- Relator(a)
- Ministra Maria Isabel Gallotti
- Órgão julgador
- Quarta Turma
- Data do julgamento
- 16/03/2026
- Data de publicação
- 19/03/2026
STJ – Acórdão, Rel. Ministra Maria Isabel Gallotti, Quarta Turma, j. 16/03/2026, p. 19/03/2026
DIREITO PROCESSUAL CIVIL. RECURSO ESPECIAL. INCIDENTE DE DESCONSIDERAÇÃO DA PERSONALIDADE JURÍDICA. RECURSO CABÍVEL. AGRAVO DE INSTRUMENTO. INTERPOSIÇÃO DE APELAÇÃO CONTRA DECISÃO QUE EXTINGUIU O INCIDENTE. PARTE RECORRENTE INDUZIDA A ERRO PELO PODER JUDICIÁRIO. RECEBIMENTO DE APELAÇÃO COMO AGRAVO DE INSTRUMENTO. POSSIBILIDADE EXCEPCIONAL. DIVERGÊNCIA NÃO DEMONSTRADA. AUSÊNCIA DE COTEJO ANALÍTICO. RECURSO A QUE SE DÁ PARCIAL PROVIMENTO. 1. A decisão que resolve incidente de desconsideração da personalidade jurídica tem natureza interlocutória, sendo impugnável mediante agravo de instrumento (art. 1.015, IV, do CPC).
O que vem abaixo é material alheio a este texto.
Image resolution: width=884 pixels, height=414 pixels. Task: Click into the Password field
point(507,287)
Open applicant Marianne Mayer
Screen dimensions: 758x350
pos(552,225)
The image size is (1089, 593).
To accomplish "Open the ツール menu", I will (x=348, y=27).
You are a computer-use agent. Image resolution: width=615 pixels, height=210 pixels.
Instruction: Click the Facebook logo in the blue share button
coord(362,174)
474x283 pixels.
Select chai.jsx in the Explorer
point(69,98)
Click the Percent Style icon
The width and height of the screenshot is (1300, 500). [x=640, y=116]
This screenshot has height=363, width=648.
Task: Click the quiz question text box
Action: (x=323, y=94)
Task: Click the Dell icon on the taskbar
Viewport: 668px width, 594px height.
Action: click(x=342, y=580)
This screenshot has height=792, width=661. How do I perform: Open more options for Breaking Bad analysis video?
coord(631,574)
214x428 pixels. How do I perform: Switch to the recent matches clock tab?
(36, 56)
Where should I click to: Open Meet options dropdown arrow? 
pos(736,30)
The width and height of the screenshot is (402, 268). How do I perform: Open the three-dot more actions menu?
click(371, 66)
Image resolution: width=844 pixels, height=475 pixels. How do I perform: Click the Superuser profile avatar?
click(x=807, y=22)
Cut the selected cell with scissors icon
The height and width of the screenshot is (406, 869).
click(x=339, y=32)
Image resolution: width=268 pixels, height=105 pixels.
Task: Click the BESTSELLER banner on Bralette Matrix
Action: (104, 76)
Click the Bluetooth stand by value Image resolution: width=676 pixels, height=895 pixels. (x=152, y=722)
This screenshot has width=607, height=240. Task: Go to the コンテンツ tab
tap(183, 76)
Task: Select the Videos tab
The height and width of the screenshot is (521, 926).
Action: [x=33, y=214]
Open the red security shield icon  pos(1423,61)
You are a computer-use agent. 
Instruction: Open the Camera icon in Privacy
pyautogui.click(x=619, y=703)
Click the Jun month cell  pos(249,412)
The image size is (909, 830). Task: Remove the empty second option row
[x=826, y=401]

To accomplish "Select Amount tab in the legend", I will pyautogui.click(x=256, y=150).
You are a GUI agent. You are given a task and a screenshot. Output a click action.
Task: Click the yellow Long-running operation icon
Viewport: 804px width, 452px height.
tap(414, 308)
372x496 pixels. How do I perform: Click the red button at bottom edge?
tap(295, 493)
A interposição de apelação contra tal decisão, em regra, configura erro grosseiro, o que afasta a incidência do princípio da fungibilidade recursal. Precedentes. 2. Admite-se, excepcionalmente, a aplicação do princípio da fungibilidade quando demonstrado que a parte foi induzida em erro pelo próprio Juízo de origem, como no caso. 3. Para a caracterização do dissídio jurisprudencial, é necessária a demonstração da similitude fática e da divergência na interpretação do direito entre os acórdãos confrontados, o que não ocorreu na hipótese. 4. Recurso especial a que se conhece parcialmente para, nessa extensão, dar-lhe provimento. (REsp n. 2.212.027/TO, relatora Ministra Maria Isabel Gallotti, Quarta Turma, julgado em 16/3/2026, DJEN de 19/3/2026.)